Faltaría agregar a esta lista de autolesiones el dejar de alimentarse o hacerlo en exceso, actitud frecuente en nuestros adolescentes. Y, si lo pensamos bien, la psiquiatría debería incluir en este fenómeno las ideas –esos pensamientos ominosos acerca de nuestra propia persona– que suelen lacerar lo más profundo del alma.

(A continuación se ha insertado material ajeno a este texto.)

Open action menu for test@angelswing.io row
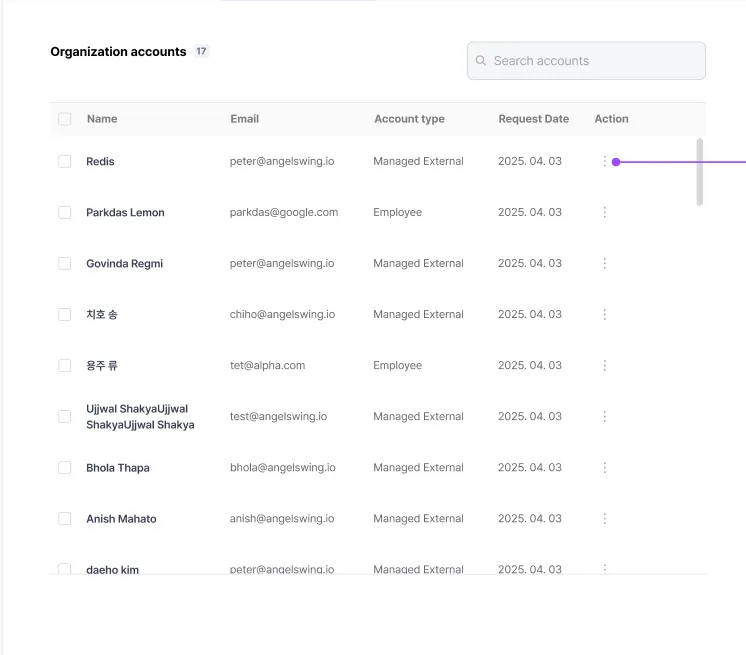Screen dimensions: 746x655 [x=604, y=417]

Por otro lado, en el folleto también se especifica que las autolesiones son una manera de reaccionar ante emociones muy difíciles que se van acumulando, y al lastimarse uno mismo, se manifiesta una especie de control sobre la situación; un alivio derivado de la tensión de sobrevivir al caos. Por lo tanto: “Cualquier joven que se autoagreda, en realidad está intentando ‘sobrevivir’ y necesita ayuda. Si no recibe atención cuando la necesita, los problemas posiblemente continuarán. Algunos jóvenes continúan autoagrediéndose cada vez más seriamente. Pueden incluso acabar matándose”1.

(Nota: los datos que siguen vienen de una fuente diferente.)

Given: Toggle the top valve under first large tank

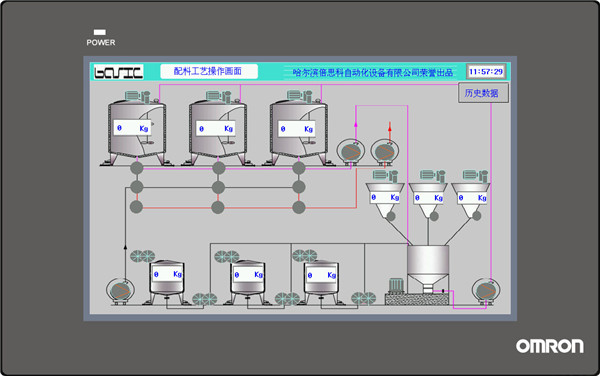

Baudelaire, en su poema “El enemigo”, pareciera exhibir el filo de este cúmulo de sentimientos ferales:
Mi juventud no fue sino un gran temporal
Atravesado, a rachas, por soles cegadores;
Hicieron tal destrozo los vientos y aguaceros
Que apenas, en mi huerto, queda un fruto en sazón.

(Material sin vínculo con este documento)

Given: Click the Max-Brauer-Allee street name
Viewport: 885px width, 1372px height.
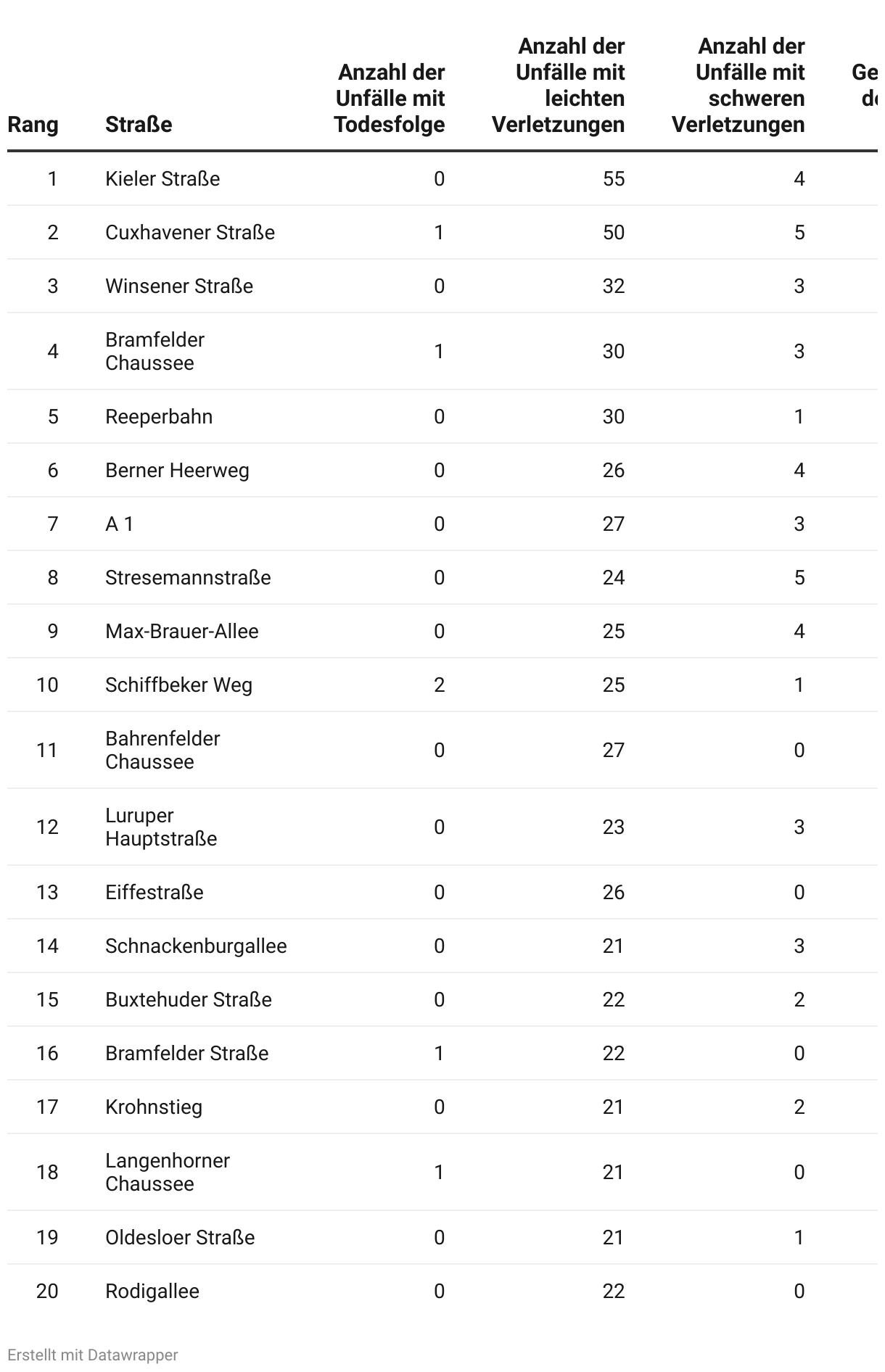Looking at the screenshot, I should click(x=182, y=632).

He alcanzado el otoño total del pensamiento,
Y es necesario ahora usar pala y rastrillo
Para poner a flote las anegadas tierras
Donde se abrieron huecos, inmensos como tumbas.
¿Quién sabe si los nuevos brotes en los que sueño,
Hallarán en mi suelo, yermo como una playa,
El místico alimento que les dará vigor?
–¡Oh, dolor! ¡Oh, dolor! Devora vida el Tiempo,
Y el oscuro enemigo que nos roe el corazón,
Crece y se fortifica con nuestra propia sangre.
Si bien la psiquiatría presta notable atención a este fenómeno creciente entre los jóvenes, debemos tomar en cuenta que la “autolesión”, desde una perspectiva del fervor religioso católico, deja de ser una preocupación mental para convertirse en una demostración de humildad.
La corresponsal en Roma, Irene Hernández, escribió en el periódico El Mundo que Juan Pablo II se mortificaba físicamente. No sólo se sometía a rigurosos ayunos y pasaba noches enteras tirado, desnudo, sobre el suelo frío de su dormitorio, sino también se azotaba con una cinta que siempre lo acompañaba y que en vacaciones se llevaba incluso a Castelgandolfo.
Paradoja interesante parece surgir de la mortificación del cuerpo: por un lado, si lo hace un joven por desesperación ante las tribulaciones de la vida diaria, la desesperanza estimulada por la falta de empleo, la violencia intrafamiliar, el hambre, la pobreza, la discriminación, se convierte en un acto preocupante y reprochable. Mas, si lo lleva a cabo un religioso, tal vez derivado de las mismas preocupaciones, pero ofreciéndolo como un servicio a su Dios, es un paso a la canonización.
Hasta el compasivo Francisco de Asís, quien vivió prodigando el respeto a todos los seres y elementos naturales, no pudo escapar de esta encrucijada.
J. Joergensen escribe sobre las diversas torturas autoinflingidas por Asís. Un ejemplo de esto resulta el castigo que se imponía por lo que él consideraba su mayor tentación, casarse:
Al principio la resistió por los mismos medios que los antiguos anacoretas, azotándose y desgarrándose cruelmente los lomos con la cuerda que llevaba ceñida a la cintura; pero viendo que tal castigo no bastaba para sosegar “al hermano asno”, como él llamaba a su cuerpo, imaginó otro, que fue arrojarse una noche medio desnudo en la gruesa capa de nieve que se había hecho delante de su celda. Allí se puso a fabricar, con trozos de nieve, figuras humanas de diferentes tamaños, y cuando ya tuvo siete forjadas, empezó a decirse a sí mismo: “Mira, Francisco, esta mayor es tu mujer; estos otros cuatro son tus dos hijos y tus dos hijas; los otros dos el criado y la criada que se necesitan para el servicio. Pero date prisa en vestir a todos, porque se mueren de frío. Y, si te molesta la multiplicada atención que hay que prestarles, sirve con solicitud al Señor sólo”2.
Aceptar o no la tortura física de uno mismo, por tanto, parece una cuestión de perspectivas. Sin embargo, más allá de las ideas preconcebidas de los seres humanos, el cuerpo, cualquier cuerpo, es arte en movimiento; la sutil representación de un cosmos viviente.